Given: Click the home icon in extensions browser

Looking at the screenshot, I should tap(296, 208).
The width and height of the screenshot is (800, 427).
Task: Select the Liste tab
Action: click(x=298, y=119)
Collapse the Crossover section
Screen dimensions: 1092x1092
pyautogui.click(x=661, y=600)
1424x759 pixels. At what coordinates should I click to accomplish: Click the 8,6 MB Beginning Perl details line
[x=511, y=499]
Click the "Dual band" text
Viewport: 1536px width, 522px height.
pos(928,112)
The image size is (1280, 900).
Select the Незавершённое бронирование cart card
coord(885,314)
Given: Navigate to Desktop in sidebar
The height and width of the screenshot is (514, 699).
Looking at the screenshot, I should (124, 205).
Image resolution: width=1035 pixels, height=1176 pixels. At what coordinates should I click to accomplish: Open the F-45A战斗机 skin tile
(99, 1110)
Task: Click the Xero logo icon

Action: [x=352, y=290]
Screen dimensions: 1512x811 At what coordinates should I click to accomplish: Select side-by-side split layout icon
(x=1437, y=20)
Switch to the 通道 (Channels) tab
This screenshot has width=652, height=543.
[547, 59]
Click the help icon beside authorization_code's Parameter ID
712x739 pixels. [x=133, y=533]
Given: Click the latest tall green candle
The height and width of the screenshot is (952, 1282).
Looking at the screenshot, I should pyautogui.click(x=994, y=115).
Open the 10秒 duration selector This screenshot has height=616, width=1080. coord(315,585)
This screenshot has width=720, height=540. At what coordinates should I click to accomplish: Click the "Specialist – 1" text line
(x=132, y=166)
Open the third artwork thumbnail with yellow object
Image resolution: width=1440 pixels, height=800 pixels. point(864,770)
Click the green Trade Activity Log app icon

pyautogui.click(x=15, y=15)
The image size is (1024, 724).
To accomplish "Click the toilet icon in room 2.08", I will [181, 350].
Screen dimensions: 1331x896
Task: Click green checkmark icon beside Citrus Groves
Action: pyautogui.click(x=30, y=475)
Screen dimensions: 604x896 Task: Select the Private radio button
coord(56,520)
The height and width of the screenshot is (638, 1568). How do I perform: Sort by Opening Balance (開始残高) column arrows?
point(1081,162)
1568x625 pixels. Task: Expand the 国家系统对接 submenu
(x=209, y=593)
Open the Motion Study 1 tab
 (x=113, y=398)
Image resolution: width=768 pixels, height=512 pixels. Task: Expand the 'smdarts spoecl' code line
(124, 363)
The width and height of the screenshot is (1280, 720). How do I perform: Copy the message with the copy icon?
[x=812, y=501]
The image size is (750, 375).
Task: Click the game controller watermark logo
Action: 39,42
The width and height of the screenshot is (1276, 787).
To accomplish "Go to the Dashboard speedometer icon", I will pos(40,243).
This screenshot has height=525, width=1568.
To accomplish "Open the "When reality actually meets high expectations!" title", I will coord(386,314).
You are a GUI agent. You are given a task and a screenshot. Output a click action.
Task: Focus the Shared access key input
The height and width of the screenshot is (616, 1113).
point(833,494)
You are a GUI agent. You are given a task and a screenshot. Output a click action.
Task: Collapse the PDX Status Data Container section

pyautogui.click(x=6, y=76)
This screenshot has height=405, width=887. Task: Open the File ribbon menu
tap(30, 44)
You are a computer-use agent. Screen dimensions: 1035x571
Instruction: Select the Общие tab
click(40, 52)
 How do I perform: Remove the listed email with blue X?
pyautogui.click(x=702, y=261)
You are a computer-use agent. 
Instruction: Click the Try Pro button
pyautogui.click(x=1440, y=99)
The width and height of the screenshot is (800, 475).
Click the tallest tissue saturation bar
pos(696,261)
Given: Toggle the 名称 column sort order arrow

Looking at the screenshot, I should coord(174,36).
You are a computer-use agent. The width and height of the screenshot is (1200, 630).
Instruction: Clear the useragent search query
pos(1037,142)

**WORK ITEM:** Reproduce every entry above so that each one matches its source exactly.

**SOLUTION TO THE EXERCISE:**
Given: Click the home icon in extensions browser

Looking at the screenshot, I should tap(296, 208).
The width and height of the screenshot is (800, 427).
Task: Select the Liste tab
Action: click(x=298, y=119)
Collapse the Crossover section
Screen dimensions: 1092x1092
pyautogui.click(x=661, y=600)
1424x759 pixels. At what coordinates should I click to accomplish: Click the 8,6 MB Beginning Perl details line
[x=511, y=499]
Click the "Dual band" text
Viewport: 1536px width, 522px height.
pos(928,112)
The image size is (1280, 900).
Select the Незавершённое бронирование cart card
coord(885,314)
Given: Navigate to Desktop in sidebar
The height and width of the screenshot is (514, 699).
Looking at the screenshot, I should (124, 205).
Image resolution: width=1035 pixels, height=1176 pixels. At what coordinates should I click to accomplish: Open the F-45A战斗机 skin tile
(99, 1110)
Task: Click the Xero logo icon

Action: [x=352, y=290]
Screen dimensions: 1512x811 At what coordinates should I click to accomplish: Select side-by-side split layout icon
(x=1437, y=20)
Switch to the 通道 (Channels) tab
This screenshot has width=652, height=543.
[547, 59]
Click the help icon beside authorization_code's Parameter ID
712x739 pixels. [x=133, y=533]
Given: Click the latest tall green candle
The height and width of the screenshot is (952, 1282).
Looking at the screenshot, I should pyautogui.click(x=994, y=115).
Open the 10秒 duration selector This screenshot has height=616, width=1080. coord(315,585)
This screenshot has width=720, height=540. At what coordinates should I click to accomplish: Click the "Specialist – 1" text line
(x=132, y=166)
Open the third artwork thumbnail with yellow object
Image resolution: width=1440 pixels, height=800 pixels. point(864,770)
Click the green Trade Activity Log app icon

pyautogui.click(x=15, y=15)
The image size is (1024, 724).
To accomplish "Click the toilet icon in room 2.08", I will [181, 350].
Screen dimensions: 1331x896
Task: Click green checkmark icon beside Citrus Groves
Action: pyautogui.click(x=30, y=475)
Screen dimensions: 604x896 Task: Select the Private radio button
coord(56,520)
The height and width of the screenshot is (638, 1568). How do I perform: Sort by Opening Balance (開始残高) column arrows?
point(1081,162)
1568x625 pixels. Task: Expand the 国家系统对接 submenu
(x=209, y=593)
Open the Motion Study 1 tab
 (x=113, y=398)
Image resolution: width=768 pixels, height=512 pixels. Task: Expand the 'smdarts spoecl' code line
(124, 363)
The width and height of the screenshot is (1280, 720). How do I perform: Copy the message with the copy icon?
[x=812, y=501]
The image size is (750, 375).
Task: Click the game controller watermark logo
Action: 39,42
The width and height of the screenshot is (1276, 787).
To accomplish "Go to the Dashboard speedometer icon", I will pos(40,243).
This screenshot has height=525, width=1568.
To accomplish "Open the "When reality actually meets high expectations!" title", I will coord(386,314).
You are a GUI agent. You are given a task and a screenshot. Output a click action.
Task: Focus the Shared access key input
The height and width of the screenshot is (616, 1113).
point(833,494)
You are a GUI agent. You are given a task and a screenshot. Output a click action.
Task: Collapse the PDX Status Data Container section

pyautogui.click(x=6, y=76)
This screenshot has height=405, width=887. Task: Open the File ribbon menu
tap(30, 44)
You are a computer-use agent. Screen dimensions: 1035x571
Instruction: Select the Общие tab
click(40, 52)
 How do I perform: Remove the listed email with blue X?
pyautogui.click(x=702, y=261)
You are a computer-use agent. 
Instruction: Click the Try Pro button
pyautogui.click(x=1440, y=99)
The width and height of the screenshot is (800, 475).
Click the tallest tissue saturation bar
pos(696,261)
Given: Toggle the 名称 column sort order arrow

Looking at the screenshot, I should coord(174,36).
You are a computer-use agent. The width and height of the screenshot is (1200, 630).
Instruction: Clear the useragent search query
pos(1037,142)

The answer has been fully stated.